Un taxi se encarga de llevarnos hasta nuestro hotel, me paso todo el trayecto mirando por la ventanilla sin perder detalle de la larga y recta carretera, que deja a ambos lados del arcén a varios hoteles, y me pregunto cómo será el nuestro. Aunque me cuesta permanecer tanto tiempo callada, no oso girarme ni una sola vez para hablar con James. Por otro lado, él ha desistido en su intento por entablar conversación conmigo, sabe que he optado por ignorarle, no es la primera vez que lo hago, y cuando me marco en firme un propósito es inquebrantable.
Transcurridos veinte minutos, llegamos a Bahía Príncipe, un complejo hotelero creado para turistas y repleto de playas privadas, vegetación exótica, bares, restaurantes, discotecas, piscinas... Todo esto es demasiado, incluso para mí.
Nada más entrar en el recinto, me llama la atención la recepción. Es una enorme cabaña con el techo de paja, y pese a sus suelos lujosos y decoración isleña, no hay ventanas ni puertas, todo es al aire libre.
Miro embobada cada rincón, es obvio que jamás he estado en un sitio como este, ni en ninguno que se le parezca. Me dirijo con paso firme hacia el mostrador para registrarme.
—Buenos días –sonrío emocionada mientras saco la documentación.
—Buenos días –el chico moreno, mira atentamente los papeles que le entrego y teclea con eficiencia en su ordenador–. Aquí están, bienvenidos a Bahía Príncipe, ahorita mismo mis compañeros recogen su equipaje y lo dejan en su habitación. ¿Me permite su muñeca?
—¡Claro! –alzo el brazo y me coloca una pulsera azul de plástico, luego hace lo mismo con James.
—Esta pulsera indica que todos los gastos dentro del recinto del hotel están cubiertos; pueden moverse por donde quieran. Aquí tienen los horarios de las comidas y actividades –me entrega un pequeño cuaderno–. ¿Vienen de viaje de novios? –me pongo seria de repente.
—Más o menos –corrobora James.
—¿¿¿Qué??? –bramo alarmada–. ¡No! No somos nada... Nada de nada en realidad –el chico nos mira contrariado.
—Pero... –el recepcionista vuelve a mirar en su ordenador–, comparten habitación, ¿no es así?
—Eso es algo que querría aclarar –me apresuro a responder–.

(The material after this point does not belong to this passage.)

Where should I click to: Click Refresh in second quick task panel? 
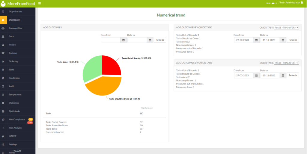click(293, 75)
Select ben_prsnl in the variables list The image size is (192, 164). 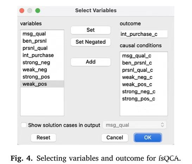pyautogui.click(x=33, y=41)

Verá, me gustaría saber si sería posible disponer de habitaciones separadas.
—Me temo que es imposible señora...
—Señorita –le corrijo.
—Disculpe, señorita –dice el chico excusándose–. En este momento no disponemos de habitaciones libres, además, otra habitación supondría un cargo adicional.
—Ya... –miro a James de reojo, que se encoge de hombros.

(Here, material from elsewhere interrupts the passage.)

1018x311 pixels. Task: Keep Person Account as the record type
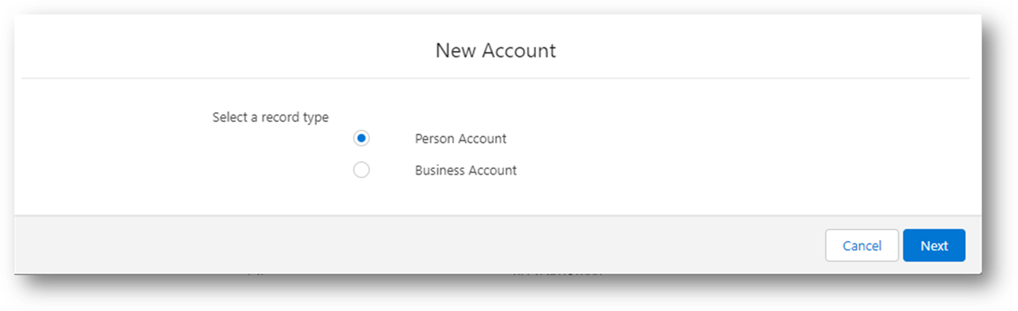(361, 138)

—Nos apañaremos, de todas formas, gracias.
—Les preguntaba lo del viaje de novios porque durante este mes, el servicio de habitaciones obsequia a las parejas que celebran su luna de miel con una botella de champán, así que si quieren...
—¡Oh! Muchas gracias, aceptamos el detalle encantados –fulmino a James con la mirada.
—¡De eso nada! ¡No somos una pareja!
—Está bien, perdonen las molestias –el chico carraspea–. Tomen sus tarjetas de habitación. Que tengan una buena estancia.
Cojo las dos tarjetas del mostrador y siento como el cabreo me corre por dentro, abrasándome. James permanece risueño, caminando tras de mí a paso ligero para adaptarse al ritmo de mis zancadas.
Llegamos a nuestra habitación y me sorprendo al ver que es más que eso, en realidad, parece un pequeño apartamento con un rincón provisto de sofá y televisión, una cama de matrimonio y, cómo no, mini bar repleto de botellas, además de cafetera, galletitas, bombones...
—¡Estarás contenta! –reprocha James abriendo la nevera del mini bar y estudiando con detenimiento el surtido de refrescos–. Has hecho que no nos obsequien con una botella de champán.
Bufo mientras entro en el baño para echarme un poco de agua en la cara y los brazos. Esta habitación huele un poco a humedad, y suerte que hay aire acondicionado, porque estas temperaturas son insoportables.
En cuestión de segundos llaman a la puerta, y James, se apresura a abrir. Han traído nuestro equipaje, y tras darle una pequeña propina en dólares, depositan las maletas en una de las esquinas de la habitación y se retiran.
Sin decirle nada, me aproximo a la mía y la abro. Creo que voy a estrenar las piscinas del hotel. Cojo mi bañador azul turquesa con pequeñas incrustaciones de Swarovski, y mi vestido playero blanco. A continuación, me encierro en el baño para cambiarme, en cuanto salgo, compruebo que él también se ha cambiado. Vuelvo a suspirar agachando la cabeza, pues me temo que estos días lo tendré pegado como una lapa todo el tiempo.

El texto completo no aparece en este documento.